= Reading text =
====

The cheapest way to look at images with an LLM: $0.15 flat per 1M tokens, both directions.
Pixtral 12B answers one question cheaply: "what's in this image?" At a flat $0.15 per 1M tokens — the same rate in and out, the only flat-priced model on our table — it makes million-image pipelines affordable in a way frontier vision pricing never will.
It's a 12-billion-parameter open-weights model, which sets expectations correctly: this is a tool for volume vision tasks, not a frontier brain that happens to see. The open release also means you can self-host it on a single GPU when API economics stop making sense.
Solid image understanding — captioning, OCR-ish reading, chart and screenshot description, content tagging — plus ordinary text chat in the same call. The 128K window fits dozens of images per request, useful for batch processing.

====

= Information =
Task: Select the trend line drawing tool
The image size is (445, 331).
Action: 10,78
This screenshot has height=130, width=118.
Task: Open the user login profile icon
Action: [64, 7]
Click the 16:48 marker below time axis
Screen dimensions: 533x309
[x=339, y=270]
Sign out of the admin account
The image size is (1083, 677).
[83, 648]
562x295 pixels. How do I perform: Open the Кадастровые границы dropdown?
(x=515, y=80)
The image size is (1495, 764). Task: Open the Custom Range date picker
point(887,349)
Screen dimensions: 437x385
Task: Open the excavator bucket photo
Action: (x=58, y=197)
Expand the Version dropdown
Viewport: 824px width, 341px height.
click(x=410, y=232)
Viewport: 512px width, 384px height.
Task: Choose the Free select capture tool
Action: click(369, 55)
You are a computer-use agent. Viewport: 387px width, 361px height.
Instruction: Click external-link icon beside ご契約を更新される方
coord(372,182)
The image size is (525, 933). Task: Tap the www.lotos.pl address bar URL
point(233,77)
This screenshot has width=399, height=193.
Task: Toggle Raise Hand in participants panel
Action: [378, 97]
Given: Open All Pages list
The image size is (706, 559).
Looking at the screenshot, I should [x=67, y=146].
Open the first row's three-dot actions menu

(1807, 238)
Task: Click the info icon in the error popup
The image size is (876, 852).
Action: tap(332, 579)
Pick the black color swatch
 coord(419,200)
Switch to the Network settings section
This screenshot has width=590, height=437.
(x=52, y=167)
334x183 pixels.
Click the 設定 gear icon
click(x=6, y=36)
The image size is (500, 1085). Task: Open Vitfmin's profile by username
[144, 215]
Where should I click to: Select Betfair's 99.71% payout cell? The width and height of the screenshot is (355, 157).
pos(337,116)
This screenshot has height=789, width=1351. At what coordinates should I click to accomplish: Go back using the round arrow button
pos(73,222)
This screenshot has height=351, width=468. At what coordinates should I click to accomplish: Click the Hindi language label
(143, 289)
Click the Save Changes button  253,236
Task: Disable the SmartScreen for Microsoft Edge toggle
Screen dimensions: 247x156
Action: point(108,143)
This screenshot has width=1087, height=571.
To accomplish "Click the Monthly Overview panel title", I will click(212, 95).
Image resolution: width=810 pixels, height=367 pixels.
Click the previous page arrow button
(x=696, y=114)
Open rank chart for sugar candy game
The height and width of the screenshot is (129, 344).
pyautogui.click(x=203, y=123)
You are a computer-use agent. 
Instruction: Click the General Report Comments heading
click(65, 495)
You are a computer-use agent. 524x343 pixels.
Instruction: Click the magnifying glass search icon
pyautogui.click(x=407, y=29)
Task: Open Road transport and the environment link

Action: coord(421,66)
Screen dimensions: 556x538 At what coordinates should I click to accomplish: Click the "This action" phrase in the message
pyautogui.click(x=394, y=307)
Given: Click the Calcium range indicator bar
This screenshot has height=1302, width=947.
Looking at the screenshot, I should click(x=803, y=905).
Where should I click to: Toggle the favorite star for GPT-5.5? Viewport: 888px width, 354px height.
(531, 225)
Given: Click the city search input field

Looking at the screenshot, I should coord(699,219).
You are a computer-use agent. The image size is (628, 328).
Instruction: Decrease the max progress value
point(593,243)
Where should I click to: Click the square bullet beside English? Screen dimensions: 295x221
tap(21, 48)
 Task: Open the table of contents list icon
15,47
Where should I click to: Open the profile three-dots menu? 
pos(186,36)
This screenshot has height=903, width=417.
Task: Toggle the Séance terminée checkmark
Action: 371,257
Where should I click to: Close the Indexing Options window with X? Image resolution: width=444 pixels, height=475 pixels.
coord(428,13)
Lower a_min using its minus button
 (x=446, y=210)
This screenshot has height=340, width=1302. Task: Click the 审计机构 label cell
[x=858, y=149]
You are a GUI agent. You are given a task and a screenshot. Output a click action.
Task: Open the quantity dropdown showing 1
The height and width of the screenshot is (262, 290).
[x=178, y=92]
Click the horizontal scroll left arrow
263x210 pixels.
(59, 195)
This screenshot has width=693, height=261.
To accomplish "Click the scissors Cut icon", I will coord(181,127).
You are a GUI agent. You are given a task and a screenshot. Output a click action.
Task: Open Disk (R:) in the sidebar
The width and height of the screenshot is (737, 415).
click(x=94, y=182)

====

= Your tasks =
1) Transcribe the Pixtral 12B page, everything from "Solid image understanding" down to "for batch processing.".
2) Which image-understanding tasks does the Pixtral 12B page give as examples of its solid image understanding? List them all.
3) Resume the Pixtral 12B page, picking up right after its last sentence.
The data plays no part in this work.

= Answers by item number =
1)
Solid image understanding — captioning, OCR-ish reading, chart and screenshot description, content tagging — plus ordinary text chat in the same call. The 128K window fits dozens of images per request, useful for batch processing.

2)
- captioning
- OCR-ish reading
- chart and screenshot description
- content tagging

3)
The honest weakness: detail and reasoning. Fine-grained chart analysis, dense document layouts, and visual reasoning chains belong to Opus 4.8, Gemini 3.1 Pro, or GPT-5.5 — at 30–300× the price.
| Model | Input / 1M | Output / 1M | Context |
|---|---|---|---|
| Pixtral 12B | $0.15 | $0.15 | 128K |
| Gemini 3.1 Flash-Lite | $0.25 | $1.50 | 1M |
| GPT-5.4 mini | $0.25 | $2 | 272K |
| Claude Haiku 4.5 | $1 | $5 | 200K |
| Mistral Small 3.1 | $0.20 | $0.60 | 128K |
Every multimodal rival charges more on output — Gemini Flash-Lite 10×, GPT-5.4 mini 13×. For pure "describe/tag/filter this image" volume, Pixtral is the price floor. The moment the task becomes "reason about this image", spend up.